Sa compagne Bambou (Pauline Von Paulus) lui donne un fils Lulu en janvier 1986. Les années passent, des albums pleins la tête et des projets qui ne verront pas le jour. Une crise cardiaque le terrasse dans la nuit du 2 au 3 mars 1991 à Paris. Il est enterré au cimetière Montparnasse le 7 mars 1991.
CONCLUSION
Serge Gainsbourg, de part ses textes dénonciateurs de la société ainsi que son talent, a su durant sa carrière transformer la chanson qu’il qualifiait d’art mineur en art majeur. Il a à la fois choqué et touché la France entière en alliant dans sa musique les sujets tabous de l’époque et son art de la provocation. Pour se faire, il s’est entouré de nombreux artistes et collaborateurs qui ont contribué à sa notoriété. Gainsbourg a un double : Gainsbarre; c’est un homme perturbé, accumulant les peines de coeur et son addiction à l’alcool, au tabac. Un comportement auto-destructeur qui l’a mené à sa perte. Gainsbourg a été, est et restera un des personnages français qui a marqué les époques.

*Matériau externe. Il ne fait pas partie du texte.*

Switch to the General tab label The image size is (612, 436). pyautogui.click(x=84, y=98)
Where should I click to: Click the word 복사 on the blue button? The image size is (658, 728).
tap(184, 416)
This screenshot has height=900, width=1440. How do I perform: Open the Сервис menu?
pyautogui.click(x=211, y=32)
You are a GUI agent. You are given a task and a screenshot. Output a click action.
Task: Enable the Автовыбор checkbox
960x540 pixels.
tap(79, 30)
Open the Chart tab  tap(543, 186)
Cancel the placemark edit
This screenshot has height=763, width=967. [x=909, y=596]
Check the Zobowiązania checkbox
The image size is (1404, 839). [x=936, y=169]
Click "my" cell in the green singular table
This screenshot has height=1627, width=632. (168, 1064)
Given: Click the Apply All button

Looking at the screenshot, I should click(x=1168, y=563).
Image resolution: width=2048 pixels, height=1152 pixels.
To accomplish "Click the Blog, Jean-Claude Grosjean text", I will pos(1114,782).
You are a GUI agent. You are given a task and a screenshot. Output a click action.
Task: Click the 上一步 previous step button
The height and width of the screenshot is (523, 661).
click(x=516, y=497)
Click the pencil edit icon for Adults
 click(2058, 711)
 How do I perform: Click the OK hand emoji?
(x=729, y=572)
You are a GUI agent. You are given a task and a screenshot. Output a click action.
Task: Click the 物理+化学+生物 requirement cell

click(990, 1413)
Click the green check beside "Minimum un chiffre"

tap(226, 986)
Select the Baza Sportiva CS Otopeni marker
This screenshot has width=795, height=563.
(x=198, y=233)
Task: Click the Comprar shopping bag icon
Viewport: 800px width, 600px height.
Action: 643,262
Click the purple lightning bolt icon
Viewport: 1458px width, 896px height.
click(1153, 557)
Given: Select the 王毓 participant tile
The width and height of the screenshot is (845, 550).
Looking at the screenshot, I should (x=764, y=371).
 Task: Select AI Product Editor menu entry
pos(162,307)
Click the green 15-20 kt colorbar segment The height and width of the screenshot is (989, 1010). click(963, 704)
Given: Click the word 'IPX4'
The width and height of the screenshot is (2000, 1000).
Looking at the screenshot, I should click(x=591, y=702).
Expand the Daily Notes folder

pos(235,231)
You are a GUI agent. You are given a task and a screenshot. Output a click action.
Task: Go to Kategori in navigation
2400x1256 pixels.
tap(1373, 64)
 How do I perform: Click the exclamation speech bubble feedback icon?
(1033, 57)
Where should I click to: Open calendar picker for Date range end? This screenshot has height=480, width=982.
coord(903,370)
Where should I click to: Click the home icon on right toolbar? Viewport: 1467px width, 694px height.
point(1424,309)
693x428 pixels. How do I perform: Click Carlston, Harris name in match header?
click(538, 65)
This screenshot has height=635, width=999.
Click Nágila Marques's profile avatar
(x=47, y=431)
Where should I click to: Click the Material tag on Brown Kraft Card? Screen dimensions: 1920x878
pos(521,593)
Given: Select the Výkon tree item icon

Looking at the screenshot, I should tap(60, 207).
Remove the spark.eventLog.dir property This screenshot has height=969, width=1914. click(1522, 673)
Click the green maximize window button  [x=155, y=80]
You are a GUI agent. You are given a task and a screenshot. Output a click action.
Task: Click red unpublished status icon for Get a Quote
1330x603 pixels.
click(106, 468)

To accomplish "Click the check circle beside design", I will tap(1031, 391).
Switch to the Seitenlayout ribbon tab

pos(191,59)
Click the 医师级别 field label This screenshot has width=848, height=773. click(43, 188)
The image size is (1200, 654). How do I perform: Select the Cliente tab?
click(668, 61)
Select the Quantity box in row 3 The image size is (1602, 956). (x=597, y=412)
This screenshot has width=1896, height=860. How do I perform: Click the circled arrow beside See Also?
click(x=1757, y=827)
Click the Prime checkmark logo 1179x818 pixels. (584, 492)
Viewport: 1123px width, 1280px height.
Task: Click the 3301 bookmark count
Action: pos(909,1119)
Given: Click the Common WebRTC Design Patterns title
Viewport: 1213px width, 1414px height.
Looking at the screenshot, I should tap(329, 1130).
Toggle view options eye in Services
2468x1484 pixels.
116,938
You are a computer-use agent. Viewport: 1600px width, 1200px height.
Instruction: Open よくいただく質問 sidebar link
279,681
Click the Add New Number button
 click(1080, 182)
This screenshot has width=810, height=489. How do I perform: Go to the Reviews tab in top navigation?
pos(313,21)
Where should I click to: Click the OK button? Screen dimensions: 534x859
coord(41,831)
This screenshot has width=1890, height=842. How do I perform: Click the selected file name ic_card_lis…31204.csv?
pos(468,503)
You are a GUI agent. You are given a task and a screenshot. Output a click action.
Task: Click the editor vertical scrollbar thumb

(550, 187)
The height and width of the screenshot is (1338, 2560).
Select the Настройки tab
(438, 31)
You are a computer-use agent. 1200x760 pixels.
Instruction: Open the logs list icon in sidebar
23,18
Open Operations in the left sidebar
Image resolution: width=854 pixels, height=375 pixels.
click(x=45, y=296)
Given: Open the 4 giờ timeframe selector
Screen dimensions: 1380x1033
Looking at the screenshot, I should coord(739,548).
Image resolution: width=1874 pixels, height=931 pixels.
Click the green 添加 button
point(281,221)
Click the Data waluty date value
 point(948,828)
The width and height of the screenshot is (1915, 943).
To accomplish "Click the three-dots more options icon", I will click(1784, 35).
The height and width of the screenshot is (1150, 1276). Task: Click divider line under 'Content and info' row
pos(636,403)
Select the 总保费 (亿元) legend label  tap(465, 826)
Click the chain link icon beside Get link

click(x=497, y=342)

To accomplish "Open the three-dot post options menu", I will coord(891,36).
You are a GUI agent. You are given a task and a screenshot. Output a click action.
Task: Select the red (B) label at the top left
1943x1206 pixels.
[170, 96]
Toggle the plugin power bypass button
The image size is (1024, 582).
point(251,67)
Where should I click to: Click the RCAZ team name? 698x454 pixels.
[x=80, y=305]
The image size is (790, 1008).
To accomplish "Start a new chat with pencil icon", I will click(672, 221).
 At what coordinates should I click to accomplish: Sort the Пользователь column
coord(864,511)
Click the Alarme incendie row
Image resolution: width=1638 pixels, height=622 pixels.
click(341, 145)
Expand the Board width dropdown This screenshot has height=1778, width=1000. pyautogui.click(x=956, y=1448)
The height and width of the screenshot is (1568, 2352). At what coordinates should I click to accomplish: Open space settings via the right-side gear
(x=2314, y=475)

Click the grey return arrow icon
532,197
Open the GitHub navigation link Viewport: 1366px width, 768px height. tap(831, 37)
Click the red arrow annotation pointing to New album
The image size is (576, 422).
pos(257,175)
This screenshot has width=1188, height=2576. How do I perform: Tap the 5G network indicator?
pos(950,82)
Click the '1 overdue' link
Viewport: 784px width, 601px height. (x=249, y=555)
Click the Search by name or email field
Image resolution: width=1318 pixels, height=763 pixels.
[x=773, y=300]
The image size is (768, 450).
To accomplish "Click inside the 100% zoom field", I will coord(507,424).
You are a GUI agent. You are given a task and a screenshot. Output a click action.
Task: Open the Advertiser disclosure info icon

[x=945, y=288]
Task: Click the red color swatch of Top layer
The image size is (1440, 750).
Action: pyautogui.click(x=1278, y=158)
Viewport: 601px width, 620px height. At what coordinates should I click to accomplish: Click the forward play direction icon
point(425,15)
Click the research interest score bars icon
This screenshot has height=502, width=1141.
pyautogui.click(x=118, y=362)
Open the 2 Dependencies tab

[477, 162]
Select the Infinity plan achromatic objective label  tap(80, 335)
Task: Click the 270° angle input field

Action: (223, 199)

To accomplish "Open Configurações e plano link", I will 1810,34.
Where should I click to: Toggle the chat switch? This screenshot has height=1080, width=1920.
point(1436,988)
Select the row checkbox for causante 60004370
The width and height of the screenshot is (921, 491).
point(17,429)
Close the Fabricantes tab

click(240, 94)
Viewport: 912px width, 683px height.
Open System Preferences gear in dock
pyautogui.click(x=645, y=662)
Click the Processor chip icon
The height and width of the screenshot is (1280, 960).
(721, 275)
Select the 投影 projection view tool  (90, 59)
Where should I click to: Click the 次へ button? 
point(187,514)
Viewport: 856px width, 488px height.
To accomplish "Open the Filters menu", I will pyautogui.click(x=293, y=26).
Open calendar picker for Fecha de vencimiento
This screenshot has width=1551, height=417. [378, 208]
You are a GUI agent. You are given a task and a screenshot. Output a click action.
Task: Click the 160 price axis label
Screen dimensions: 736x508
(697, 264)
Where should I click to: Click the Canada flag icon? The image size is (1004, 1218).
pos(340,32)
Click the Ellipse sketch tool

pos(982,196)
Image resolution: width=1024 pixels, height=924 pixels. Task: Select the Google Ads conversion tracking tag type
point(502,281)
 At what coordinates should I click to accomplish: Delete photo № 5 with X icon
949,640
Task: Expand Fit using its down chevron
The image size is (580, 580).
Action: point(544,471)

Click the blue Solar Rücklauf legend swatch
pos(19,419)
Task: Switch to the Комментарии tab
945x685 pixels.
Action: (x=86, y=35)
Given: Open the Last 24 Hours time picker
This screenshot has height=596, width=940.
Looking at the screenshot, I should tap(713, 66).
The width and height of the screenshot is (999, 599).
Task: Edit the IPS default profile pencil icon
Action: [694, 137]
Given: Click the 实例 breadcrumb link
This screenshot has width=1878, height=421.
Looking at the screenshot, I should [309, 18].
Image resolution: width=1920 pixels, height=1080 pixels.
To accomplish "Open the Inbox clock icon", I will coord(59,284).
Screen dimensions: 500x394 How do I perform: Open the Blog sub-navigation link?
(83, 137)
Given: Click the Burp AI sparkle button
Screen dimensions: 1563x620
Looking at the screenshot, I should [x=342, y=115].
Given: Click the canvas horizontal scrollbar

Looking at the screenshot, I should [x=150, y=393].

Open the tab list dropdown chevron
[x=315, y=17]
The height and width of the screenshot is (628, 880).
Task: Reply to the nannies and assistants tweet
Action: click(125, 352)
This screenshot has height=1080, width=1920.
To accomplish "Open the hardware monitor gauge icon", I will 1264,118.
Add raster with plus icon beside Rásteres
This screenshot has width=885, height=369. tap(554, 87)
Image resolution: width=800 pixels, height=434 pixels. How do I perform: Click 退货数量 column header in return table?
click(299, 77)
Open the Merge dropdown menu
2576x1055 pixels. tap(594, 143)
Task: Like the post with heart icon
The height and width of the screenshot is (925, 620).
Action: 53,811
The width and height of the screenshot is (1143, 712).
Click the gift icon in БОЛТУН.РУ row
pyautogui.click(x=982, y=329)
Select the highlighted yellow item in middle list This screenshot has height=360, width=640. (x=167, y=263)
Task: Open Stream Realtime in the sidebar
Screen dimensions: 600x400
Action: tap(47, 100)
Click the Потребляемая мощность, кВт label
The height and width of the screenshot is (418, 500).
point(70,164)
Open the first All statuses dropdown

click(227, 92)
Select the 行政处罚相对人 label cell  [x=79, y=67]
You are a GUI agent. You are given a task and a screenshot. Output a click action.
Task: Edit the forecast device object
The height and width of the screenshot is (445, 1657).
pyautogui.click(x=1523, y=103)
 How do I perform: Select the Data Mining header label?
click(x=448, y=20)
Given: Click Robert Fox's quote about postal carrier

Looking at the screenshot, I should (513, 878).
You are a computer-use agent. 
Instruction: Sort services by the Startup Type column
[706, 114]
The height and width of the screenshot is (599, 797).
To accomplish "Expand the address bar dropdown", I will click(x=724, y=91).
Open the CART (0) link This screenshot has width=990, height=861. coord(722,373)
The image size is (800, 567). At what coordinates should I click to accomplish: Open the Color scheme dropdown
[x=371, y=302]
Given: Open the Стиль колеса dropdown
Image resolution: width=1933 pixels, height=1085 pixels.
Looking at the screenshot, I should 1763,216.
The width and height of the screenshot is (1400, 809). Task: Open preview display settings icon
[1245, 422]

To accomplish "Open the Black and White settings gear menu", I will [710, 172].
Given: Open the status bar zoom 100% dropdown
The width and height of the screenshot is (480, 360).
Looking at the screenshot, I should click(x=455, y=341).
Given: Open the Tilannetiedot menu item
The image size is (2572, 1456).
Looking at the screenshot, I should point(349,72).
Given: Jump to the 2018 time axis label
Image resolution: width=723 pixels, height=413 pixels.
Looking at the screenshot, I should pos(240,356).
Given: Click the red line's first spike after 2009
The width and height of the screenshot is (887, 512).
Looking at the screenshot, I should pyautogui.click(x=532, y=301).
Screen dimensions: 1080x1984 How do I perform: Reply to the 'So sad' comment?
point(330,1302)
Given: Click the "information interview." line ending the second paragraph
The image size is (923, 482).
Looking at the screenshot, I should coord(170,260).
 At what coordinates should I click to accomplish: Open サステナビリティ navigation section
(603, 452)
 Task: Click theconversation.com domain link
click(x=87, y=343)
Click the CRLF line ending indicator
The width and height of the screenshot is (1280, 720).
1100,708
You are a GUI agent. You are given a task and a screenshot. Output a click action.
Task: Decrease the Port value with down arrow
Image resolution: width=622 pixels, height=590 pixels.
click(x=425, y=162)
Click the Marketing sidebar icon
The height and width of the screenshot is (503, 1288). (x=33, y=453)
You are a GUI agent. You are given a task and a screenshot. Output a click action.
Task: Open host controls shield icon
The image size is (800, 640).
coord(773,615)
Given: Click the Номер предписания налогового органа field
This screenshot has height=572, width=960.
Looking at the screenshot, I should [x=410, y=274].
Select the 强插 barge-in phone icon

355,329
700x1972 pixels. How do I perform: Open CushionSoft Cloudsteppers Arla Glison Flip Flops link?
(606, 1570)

Nous pouvons donc dire que Serge Gainsbourg a été à la fois porte parole de toute une génération, et élément provocateur du changement des mentalités.
D’ailleurs, lors d’une interview en 1989, Gainsbourg nous définit son style «On dira ce qu’on a dit de Baudelaire. Parfois trop violent, assez porté sur l’érotisme mais avec un langage précis.»